To truly eliminate hallucinations, I would think you'd have to change the initial training phase. Rather than only feeding raw text and predicting next tokens, you'd need to feed propositions labeled with some probability that they are actually true. Doing this with real fidelity is clearly not possible. No one has a database of all fact claims quantified by probability of truth. But you could potentially use the same heuristics used by human learners and impart some encoding of hierarchy of evidence. Give high weight to claims made by professional scientific organizations, high but somewhat lesser to conclusions of large-scale meta-analyses in relatively mechanistic fields, give very low weight to comments on Reddit.

That is all entirely possible but the manual human labor required seems antithetical to the business goals of anyone actually doing this kind of research. Without it, though, you're seemingly limited to either playing whack-a-mole with fine tuning out specific classes of error when they're caught or relying on a dubious assumption that plausibly human-generated utterances you're trying to mimic are sufficiently more likely to be true than false.

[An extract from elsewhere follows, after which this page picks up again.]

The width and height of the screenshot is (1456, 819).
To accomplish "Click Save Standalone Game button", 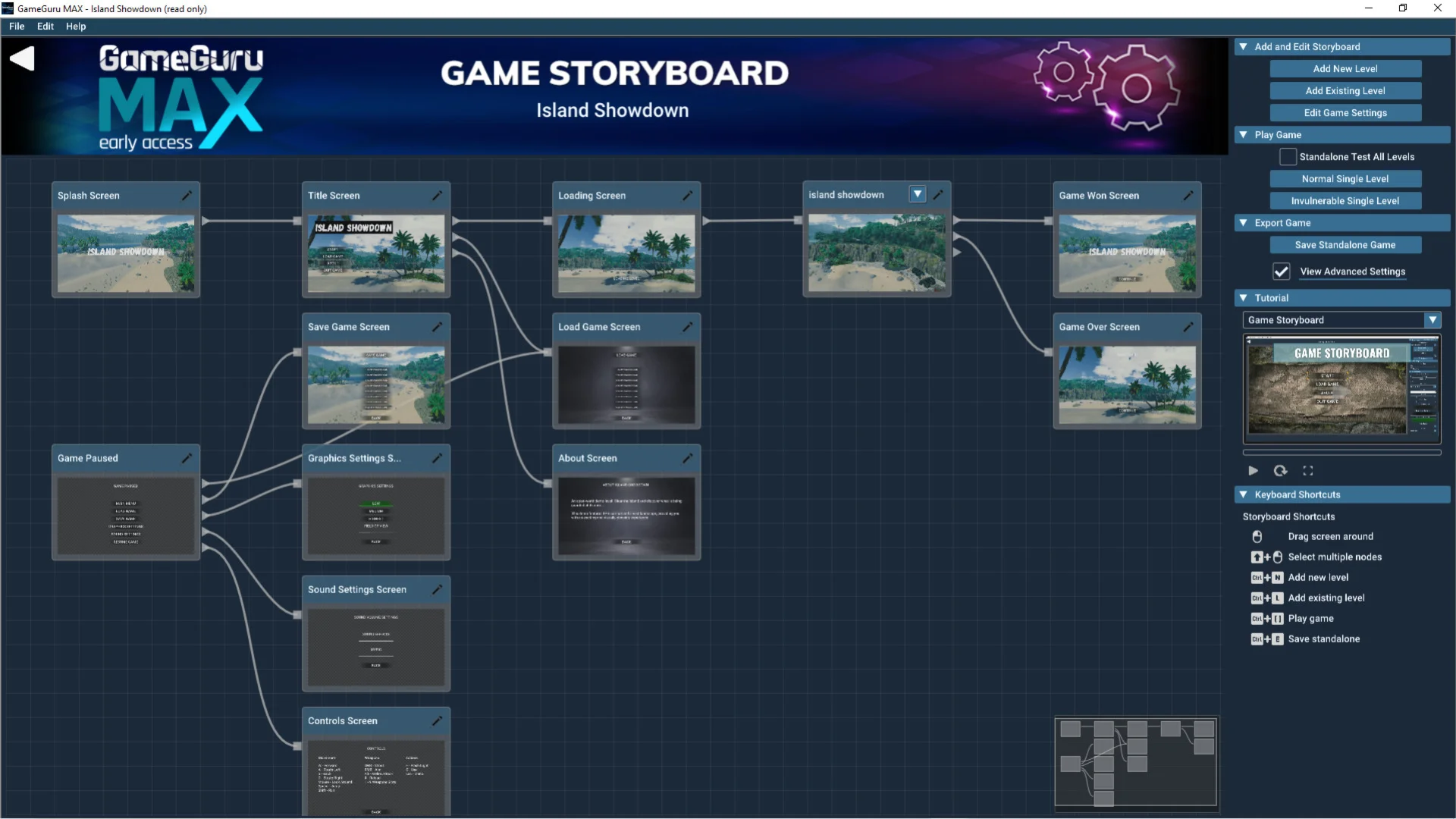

This problem arguably goes away if people treat LLMs for what they are, generators of strings that look like plausible human-generated utterances, rather than generators of fact claims likely to be true. But if we really want strong AI, we clearly need the latter. There is a reason epistemologists have long defined knowledge as justified true belief, not just incidentally lucking into being correct.

1 comments

If you could know that this is the case with interpretability tools than we would be able to train new models with purposeful decisions to reduce or remove hallucinations. Narrow the range of the tests and experiments you need to do to solve the problem. Otherwise we are mostly speculating about why stuff doesn't work and play a game of darts in the dark.